With Uncertainty Event

Lean Into the Unknown: How To Use Uncertainty to Your Advantage in 2026

By Debbie Zaman, CEO, With

I first heard Sam Conniff* speak about uncertainty at this year’s Boardwave conference, and while I admit I can be prone to hyperbole, it really did change my perspective on the world and how to not only ‘survive’ in uncertainty, but thrive in it. This wasn’t because Sam magically reduced the chaos, but because he reframed my relationship with uncertainty entirely.

His work is rooted in something far more rigorous than intuition or motivational theory. Sam’s insights come from one of the most ambitious scientific studies into uncertainty to date: an interdisciplinary experiment backed by Netflix, built with University College London and beta-tested by Apple, Lego and Google. 
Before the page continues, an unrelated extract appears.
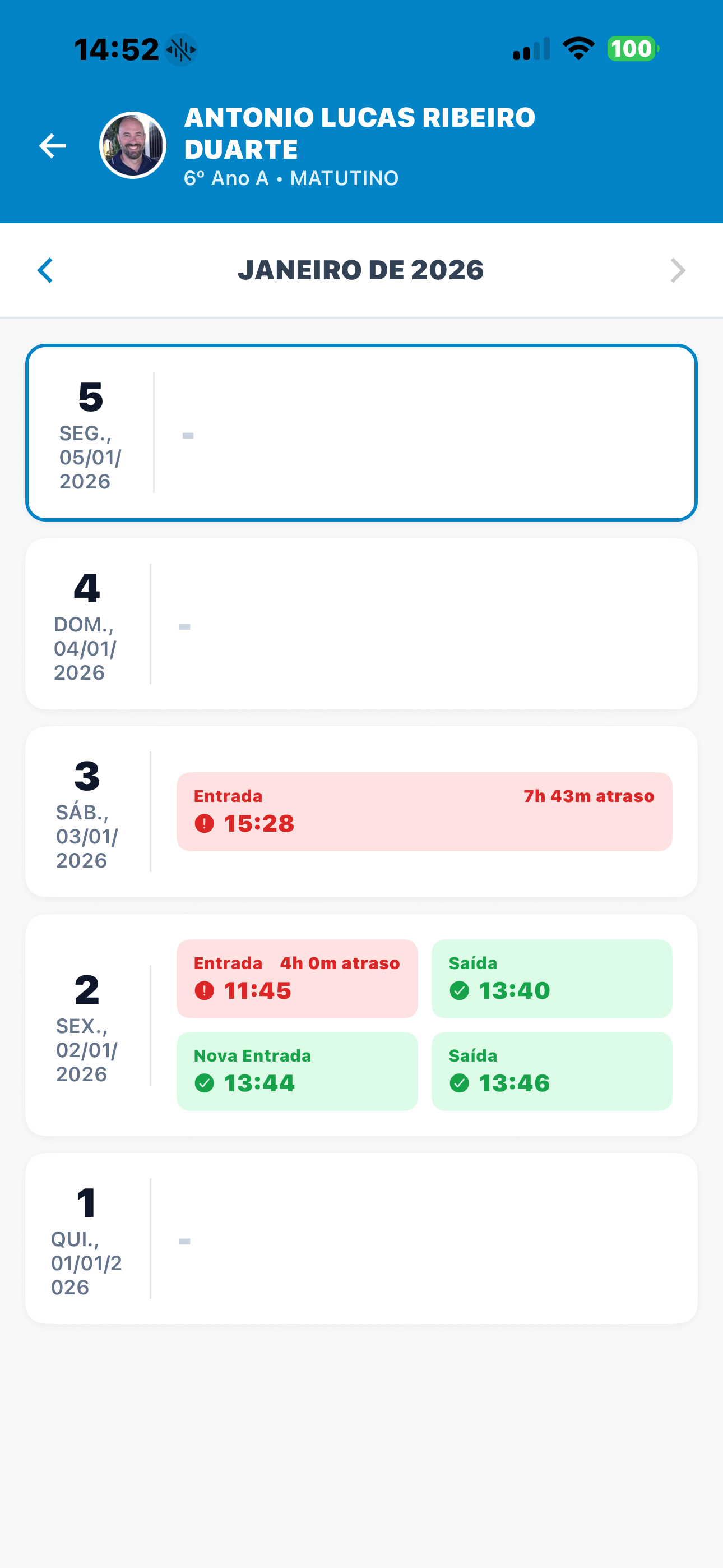Tap check icon beside 13:46 exit
Image resolution: width=723 pixels, height=1568 pixels.
[x=460, y=1083]
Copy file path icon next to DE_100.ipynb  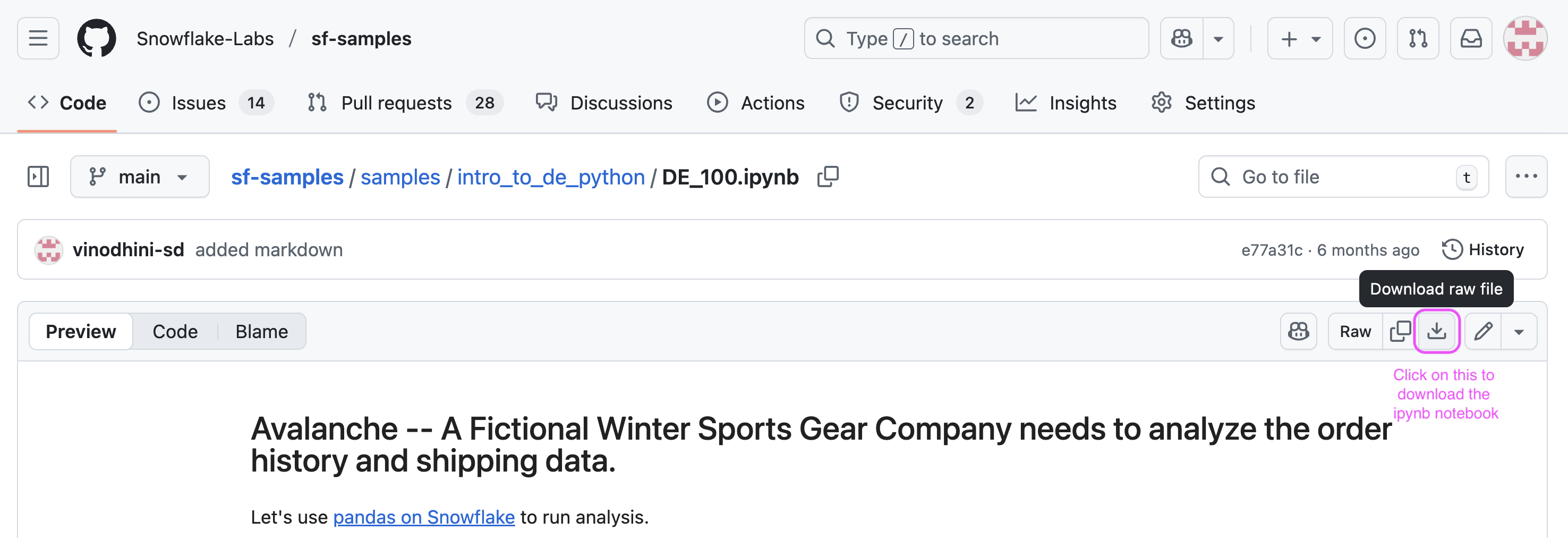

The research explores how our brains and bodies respond to uncertainty, why some people tolerate it better than others and, crucially, how we can train ourselves to work with it rather than fight it.

Whether uncertainty is hitting you at work or at home (or both!), it is a mindset shift I knew that our clients, partners and the With team would all value hearing. Which is why I asked Sam to speak at a dinner where we could explore our ‘uncertainty tolerance’…or lack thereof. Here are my key takeaways from the evening.

1. Uncertainty is – literally – off the chart

The World Uncertainty Index is signalling that in 2026, we are likely to experience uncertainty levels the like of which we’ve never seen before, and you do not need to be an economist to feel that on the horizon.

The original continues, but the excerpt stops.